2. ‘Balance of power’ system:

  • The Quad, though not officially declared, is aimed at containing China’s increasing assertiveness by ensuring a ‘balance of power’ system.
  • The post-18th century European ‘balance of power’ system involved the ‘flanking powers’ (Britain and Russia) resisting revisionist challengers to periodically restore the continent’s equilibrium.
  • The Indo-Pacific’s ‘flanking powers’, India and Japan, have never balanced Chinese power throughout their histories. This seems to indicate the growing asymmetry between China and its neighbours.

3. India’s dilemma:

  • India’s increasing alignment with the Quad and any decision to choke important sea lines of communication for the Chinese shipping and resource flows could invite overwhelming Chinese pressure against India’s South Asian interests — to which the other Quad members possess neither will nor desire to answer.
  • The sea lines of communication constitute an important link between the Indian Ocean and the Western Pacific and India occupies a strategic location with respect to these sea lines.
  • The Quad can offer very little leverage to India’s continental two-front dilemma it faces vis-a-vis China and Pakistan.
  • India needs to use the sea lines of communication chokepoint leverage judiciously on its own terms and not on the Quad’s terms.
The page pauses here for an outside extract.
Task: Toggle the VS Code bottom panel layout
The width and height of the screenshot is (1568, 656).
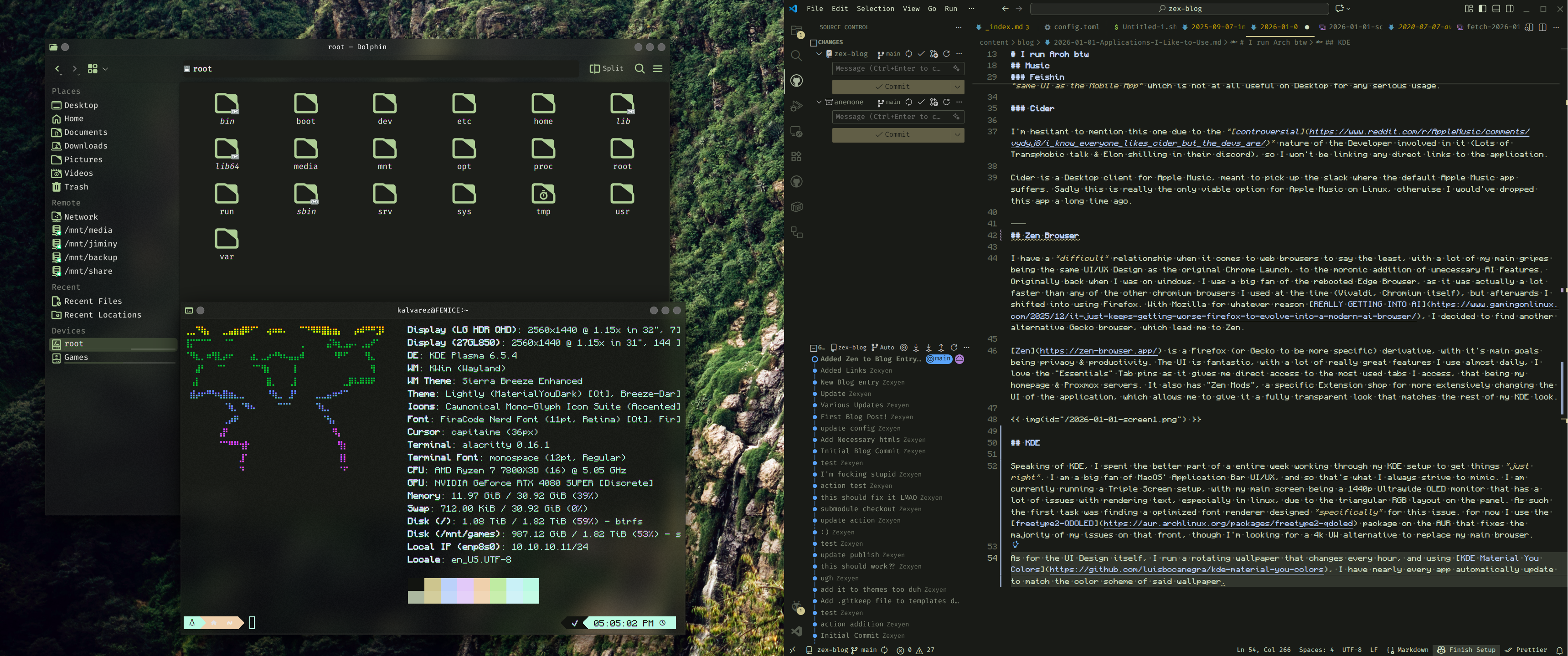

4. Utility of the Quad in the Indian Ocean region:

  • The Quad has a valuable role to play as a check on China’s Indian Ocean ambitions.
  • India must develop interoperable cooperation with its Quad partners and, thereby, pre-emptively dissuade China from mounting a naval challenge in the Indian Ocean region.

Way forward:

  • Keeping with the views expressed by the Indian Prime Minister in his 2018 keynote address at the Shangri La Dialogue, where he emphasized India’s willingness to work with its friendly nations individually or in group formats for a stable and peaceful region, and not as alliances of containment, India’s aim of deepening its participation in the Quad should be to nudge the Indo-Pacific region’s geopolitics towards cooperation as opposed to conflict.